===== LISTING

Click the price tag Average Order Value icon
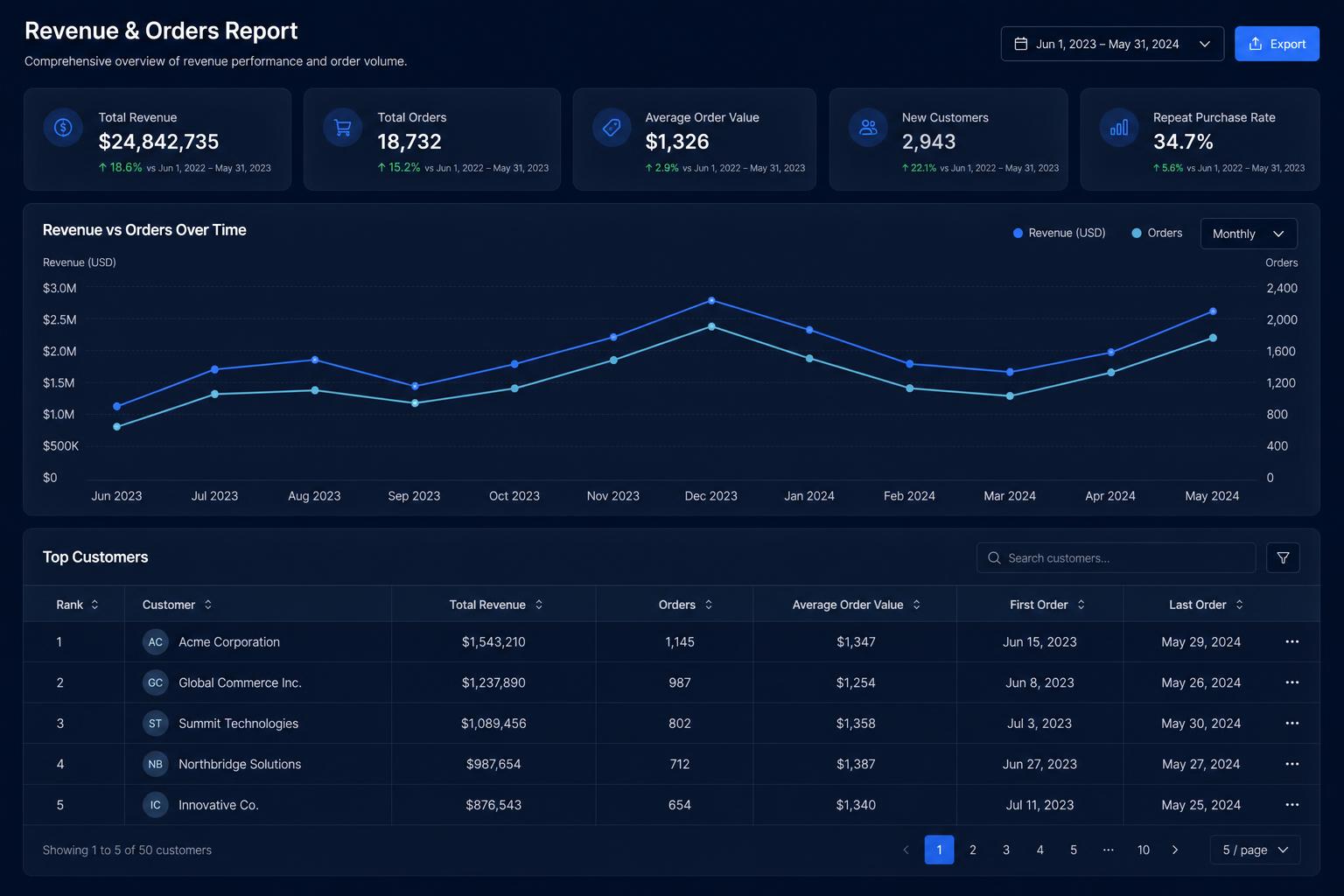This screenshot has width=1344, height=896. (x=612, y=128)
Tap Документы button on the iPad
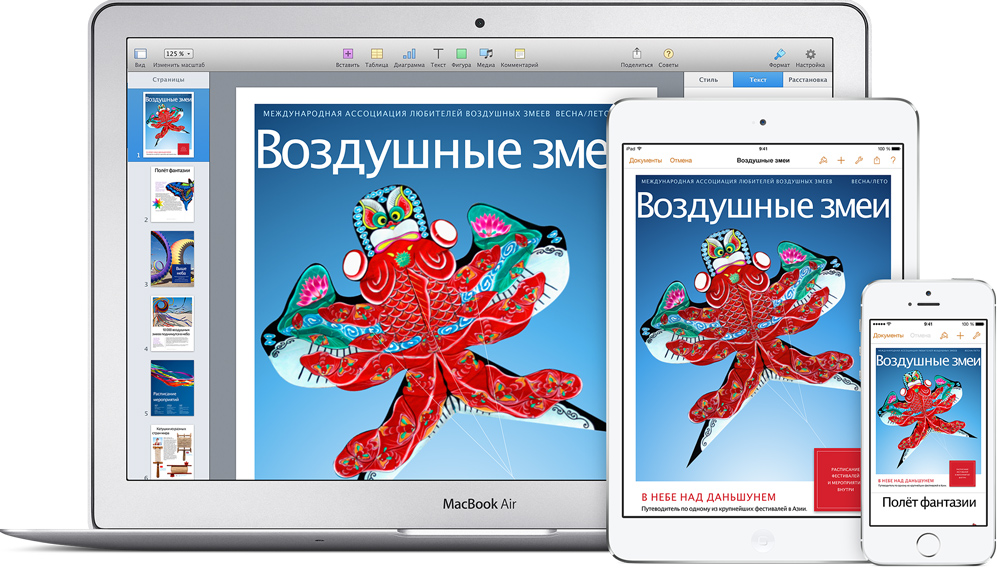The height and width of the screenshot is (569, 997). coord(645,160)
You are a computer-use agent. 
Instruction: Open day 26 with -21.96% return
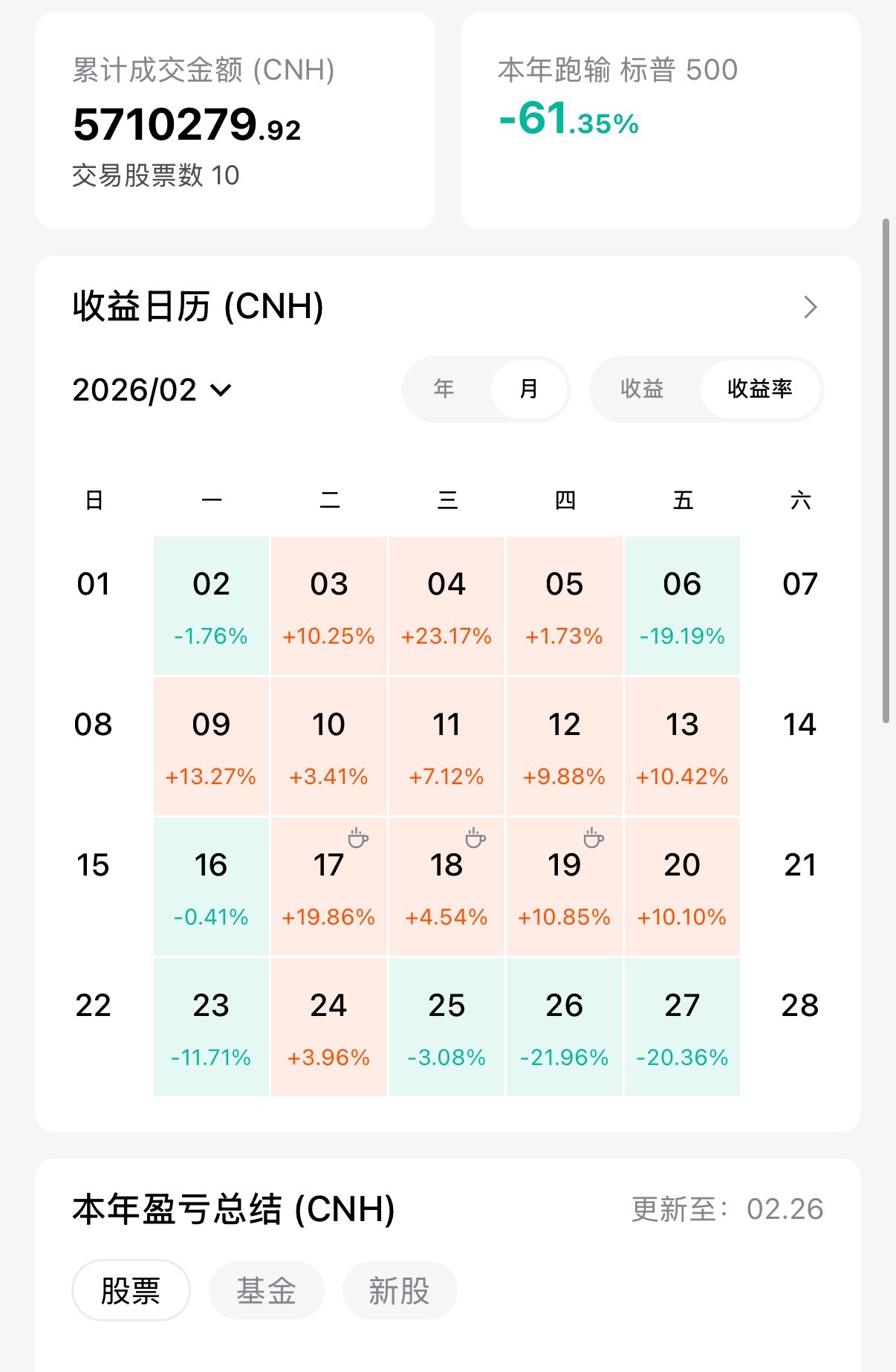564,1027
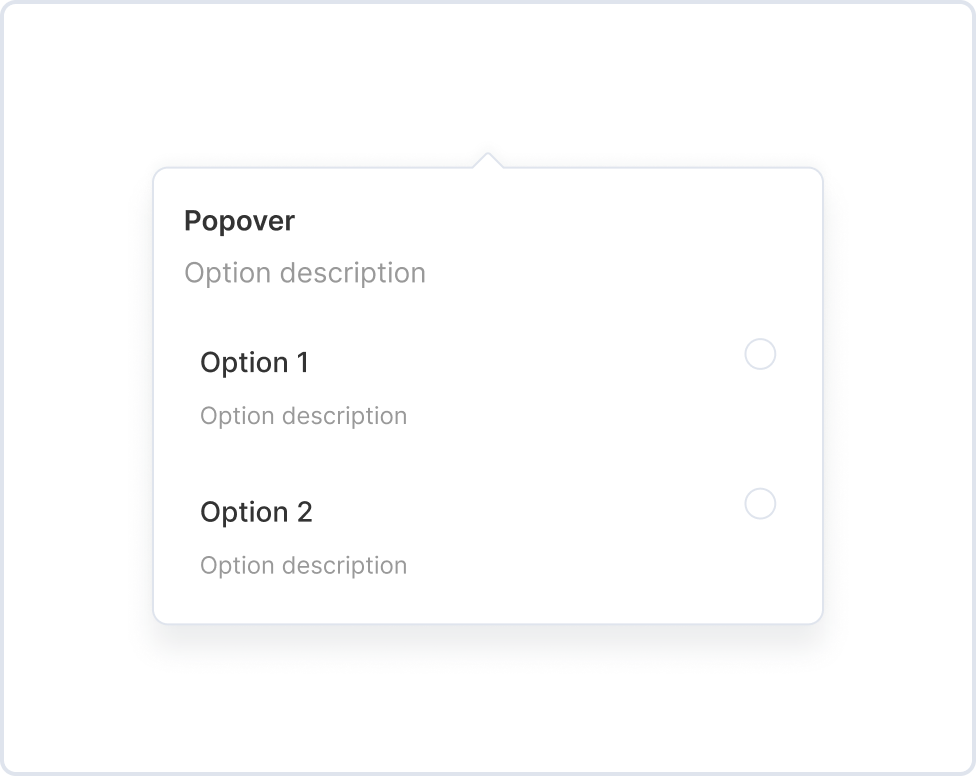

==========

**WHAT IS EXPECTED:** Duplicate these records line for line, with the pictures left out of your answer.

**SOLUTION TO THE PROBLEM:**
Click the price tag Average Order Value icon
This screenshot has width=1344, height=896. (x=612, y=128)
Tap Документы button on the iPad
The height and width of the screenshot is (569, 997). coord(645,160)
You are a computer-use agent. 
Instruction: Open day 26 with -21.96% return
564,1027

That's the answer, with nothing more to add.